The Talented Mr. Ripley
began—as Pat always put it—to “write itself” after she left Manhattan. Homeless now, and for the moment between all her messy, simultaneous, collusive, and faintly criminal relationships, Pat had plenty of interior material with which to occupy herself. In Manhattan, she had already begun to work on her novel
Deep Water
—those last battles with Ellen Hill had been as inspiring as ever—and she was liberally distributing her tastes and tendencies over its resident psychopath, Vic Van Allen.

Still, this “Third Suspense Novel” about Ripley was pressing on her imagination. As though in preparation for launching something unusual she decided to spend the summer where so many of America's classic authors—Hawthorne, Melville, Thoreau, Dickinson, Edith Wharton—had lived and worked: western Massachusetts.
*
Pat's chief reason for moving to the township of Lenox was probably the same one that led her to New York's Upper East Side: snobbery. Lenox, Massachusetts, was a very good summer address.

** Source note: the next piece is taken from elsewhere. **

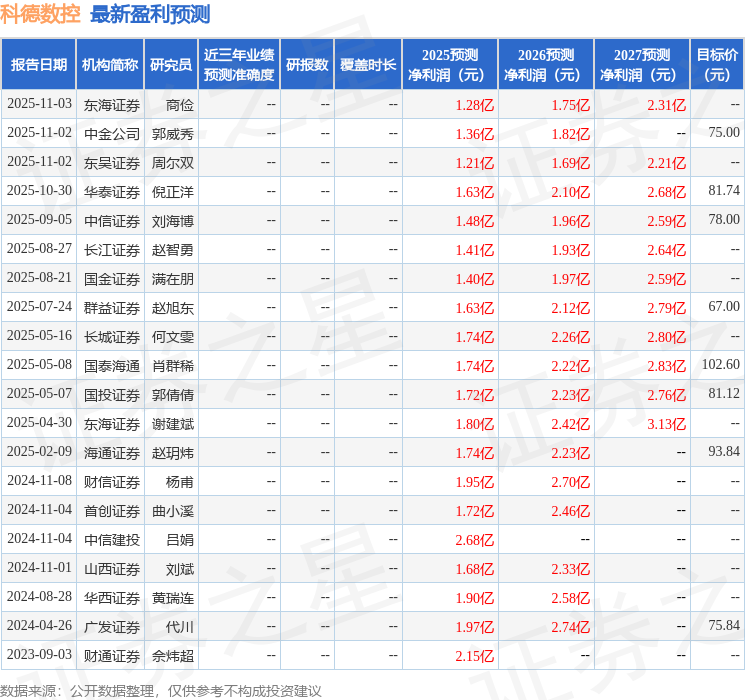The width and height of the screenshot is (745, 700).
Task: Select analyst 刘海博 in the table
Action: [x=173, y=220]

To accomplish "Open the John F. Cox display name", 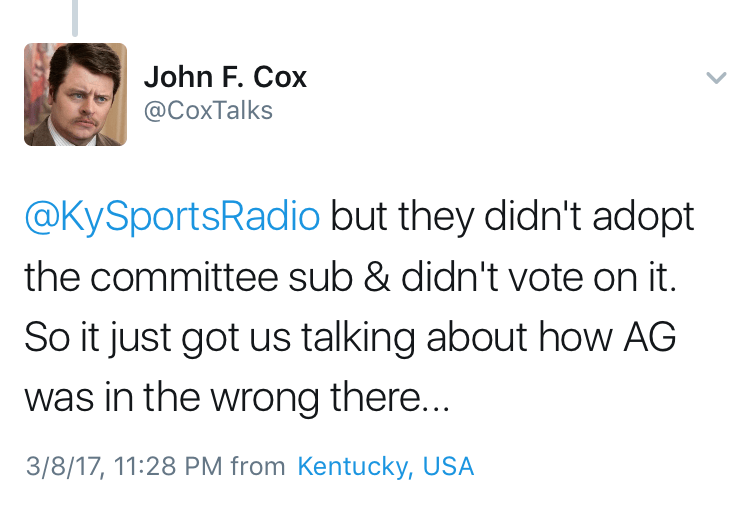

The old Tappan estate in Lenox where Nathaniel Hawthorne wrote his
Tanglewood Tales
had been donated for public use by the Tappan family; the site was then named after Hawthorne's “Tanglewood,” and the Boston Symphony Orchestra made Tanglewood its summer home from 1937 onwards, attracting to its concerts the old-money families and the theater people who had always summered in the beautiful Berkshire Hills. Tom Ripley, like Pat Highsmith, was an ardent pursuer of the dream of success, and Lenox, with its long literary history, its large summer estates, its familiarity with society, celebrities, and royalty (at one point three princesses lived in Lenox, two of them at the old Curtiss Hotel), was an appropriate place to embody that dream—reversed, of course—in a novel.
15

Judith Conklin Peters, an eighty-eight-year-old retired librarian when I met her in 2002, was one of Lenox's unofficial historians. Legally blind, she knew Lenox so well that she was able to give me an extended physical tour of the village, liberally illustrated with lively local anecdotes. For forty years, Mrs. Peters had been the assistant librarian at the Lenox Municipal Library. The library, in the former courthouse, had been bought and donated to the village of Lenox by one of the Schermerhorn women who summered in western Massachusetts. There were fifty thousand to seventy thousand books in the building by mid-century, and it was maintained by wealthy summer people “like a private home with beautiful furniture and an adjacent reading garden.” And that was how Pat Highsmith had been able to borrow the uncommon works she'd wanted to read when she was beginning to write
Ripley
—an 1835 edition of Alexis de Tocqueville's
Democracy in America
and an Italian grammar book amongst them—from a library in a country village whose population was no more than five thousand people.
16

Judy Peters was the assistant librarian at in the Lenox Library in the summer of 1954, the summer Pat lived in Lenox. She “remembered distinctly” the “businesslike” thirty-three-year-old writer coming in to borrow books. “A woman of medium height, rather slight with dark hair. Very much on her own, not interested in consulting with the librarians and very businesslike about what she wanted. She came in, got what she wanted and left. She didn't socialize, unlike the other visitors to the library.”
17

Mrs. Peters thought Pat must have begun her stay in Lenox at a boardinghouse called Garden Gables because that's where all the “interesting people” stayed. Garden Gables was owned by a brilliant, cultured woman from Czechoslovakia who also ran a gift shop. All her boarders, said Mrs. Peters, were just like her. The other guesthouse in town was run by a demanding German woman; and all her boarders were just like her, too. But Pat, depleted in everything but the resolve to write, seems to have started out in a boardinghouse in Stockbridge, Massachusetts, close to Lenox, briefly renting a tiny, cheap room from a nice woman who made her “uncomfortable, through pity” and whose house boasted “the worst coffee in the entire town.”
18

One day, Pat apparently dropped by Ed Roche's funeral parlor in Lenox, which was just across the street from Garden Gables. Mr. Roche, like all the other undertakers in the area, lived near his work and dabbled in real estate both above and below ground.
19
He had a cottage for rent—it was probably “the Beachwood cottage” says his son—just outside Lenox. Pat struck a deal with Ed Roche for a summer rental.

“I began,” Pat wrote in
Plotting and Writing Suspense Fiction
, “
The Talented Mr. Ripley
in what I thought was a splendid mood, a perfect pace. I had taken a cottage in Massachusetts in the country near Lenox, and I spent the first three weeks there reading books from the excellent privately maintained library in Lenox…. My landlord, who lived not far away, was an undertaker, very voluble about his profession.”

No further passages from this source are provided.